Eighty years ago this month, the February 1940 issue of Radio Retailing carried this ad for the Admiral model 12-B-5, a five tube set that covered both standard broadcast (including police at the top of the dial) and shortwave signals from 5.65 to 17.1 MHz.

With Europe at war, this inexpensive set would pull in the news straight from the warring powers. I wasn’t able to find much information about this set, but it looks like an “All-American Five” with the shortwave band added. It probably did an adequate job with the strong stations, and at $12.95, it was modestly priced for a shortwave set.

Shown here, from the February 1945 issue of Radio Craft, is a compact one-tube shortwave set dubbed “The Ultra.” It’s a superregenerative set covering 10-120 meters using a 117ZP7-GT tube. One half of the tube is the rectifier, with the other half serving as the superregenerative detector. The magazine notes that the set features post-war details such as phosphorescent panel marks. These are made from glow-in-the-dark paper coated with calcium sulphide which is carefully applied to the panel.
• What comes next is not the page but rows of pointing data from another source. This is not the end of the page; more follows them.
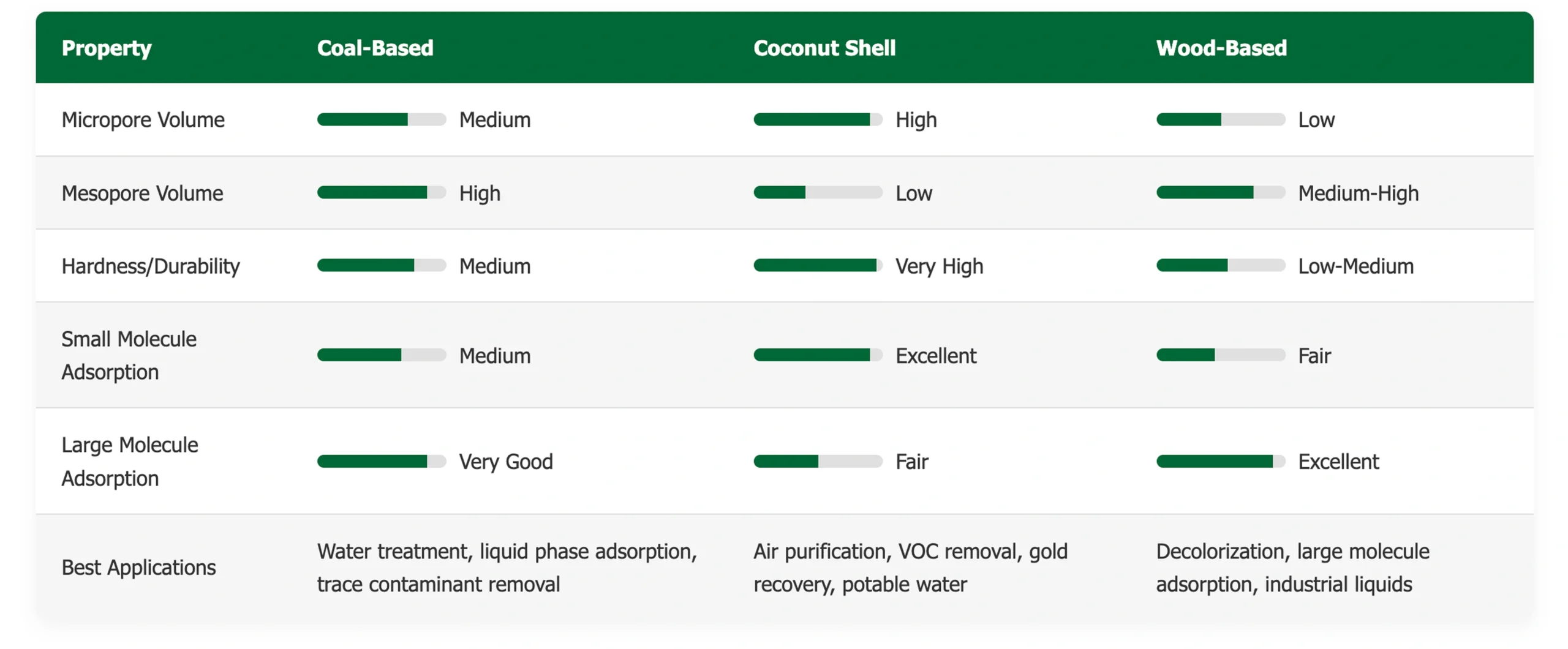Click the Small Molecule Adsorption label
1568x649 pixels.
pos(129,355)
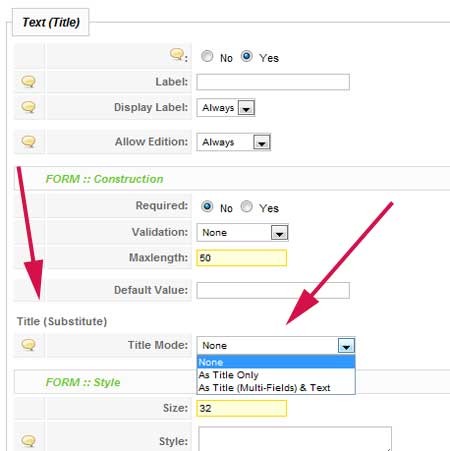The image size is (450, 451).
Task: Focus the Maxlength input field
Action: [241, 258]
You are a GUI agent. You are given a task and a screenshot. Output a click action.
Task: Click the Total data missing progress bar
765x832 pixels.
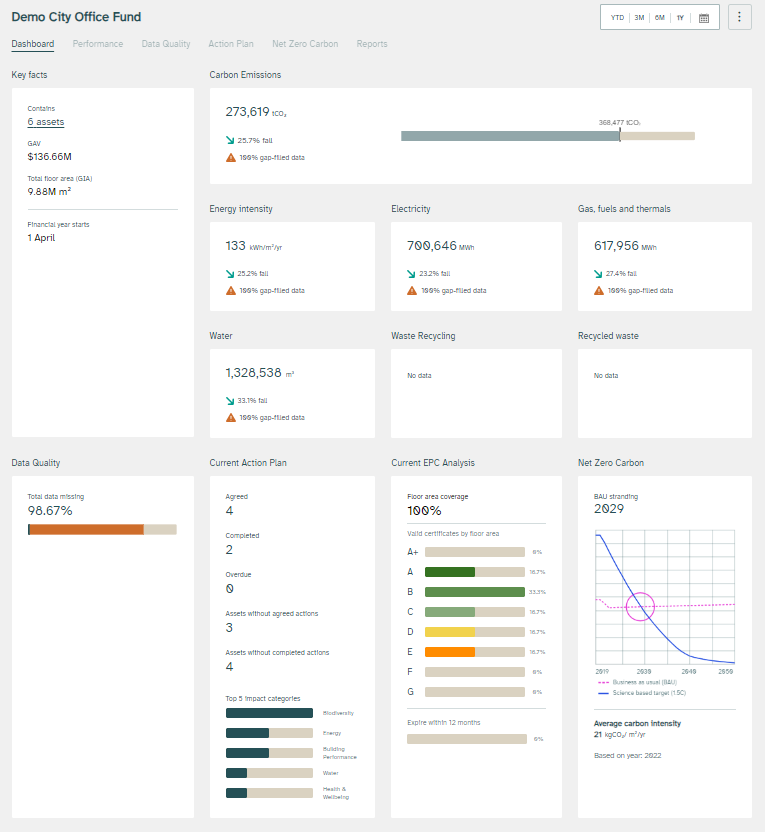tap(102, 529)
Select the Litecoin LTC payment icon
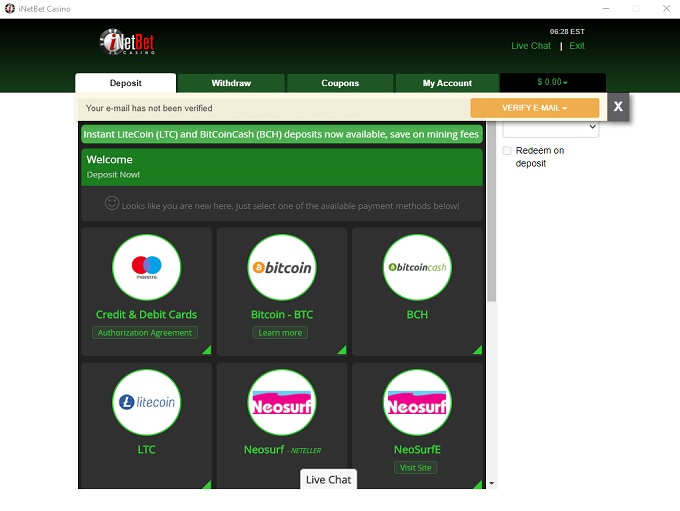The width and height of the screenshot is (680, 511). click(146, 402)
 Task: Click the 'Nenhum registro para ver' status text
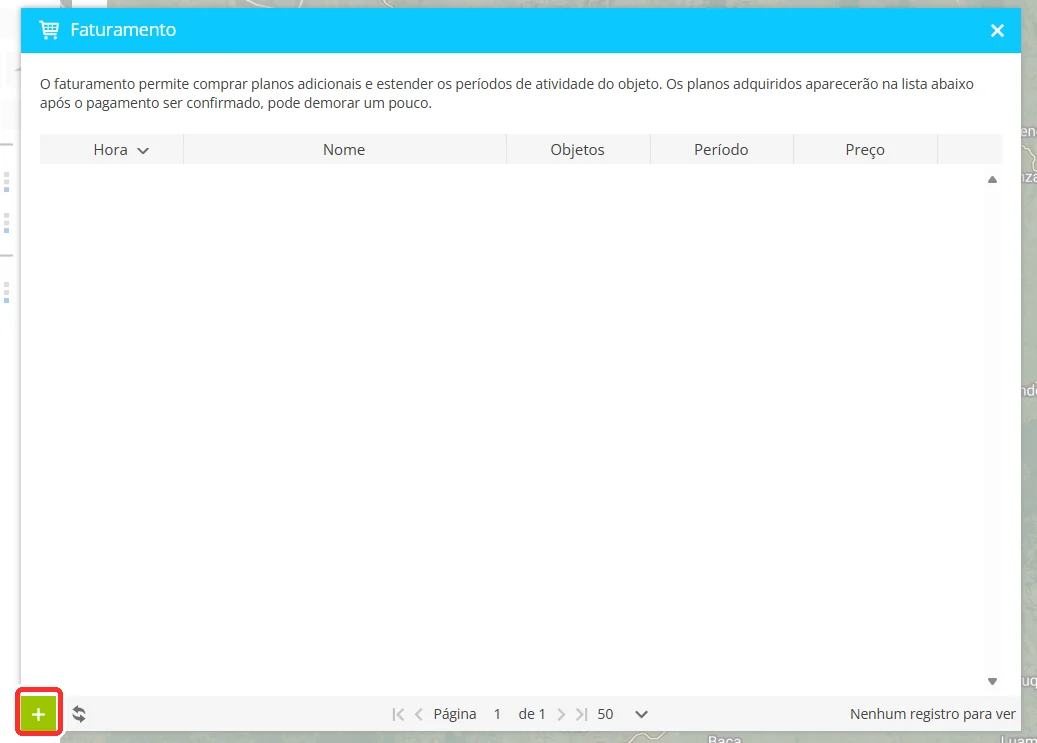pyautogui.click(x=933, y=715)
After being exposed to the light, the markings will then glow in the dark with a purple hue.

The set is shown here with a bent antenna, and the author notes that this antenna is sufficient for strong stations. He cautions against use of an outdoor antenna, as the set will radiate and interfere with other nearby receivers. He suggests the use of one stage of RF amplification if an outdoor antenna is used.

One shortcoming of a superregenerative receiver is that it’s practically impossible to listen to code. When the key is down, the receiver is silent, and when the key is up, the receiver is making a loud rushing noise. Since this is the exact opposite of how it should sound, the author acknowledges that this is a shortcoming. But for AM signals, it would appear that this little set would really pull in the stations.

With Canada’s men off to war, it was up to the women to work in war industries, as shown by this ad from the Toronto Daily Star 75 years ago today, February 7, 1945.

The ad doesn’t identify the company, but it’s a well-established organization that manufactures radio tubes.  Women were needed full time to work as assemblers, and the work promised to continue after victory.

Application was to be made at an agency located at 832 Bay Street, Toronto.

Seventy-five years ago this month, the January 1945 issue of Popular Science showed this simple tester for troubleshooting radio circuits if problems “can’t be located by guesswork”. The top portion was an audio or radio-frequency circuit tracer. You worked backwards from the speaker to locate the source of the trouble. The bottom section was a continuity tester. If you heard a click in the headphones, then you knew there was continuity. To test a capacitor, you would connect it and hear a click. If you waited a few seconds and repeated the process, a weaker click would tell you that the capacitor was holding its charge.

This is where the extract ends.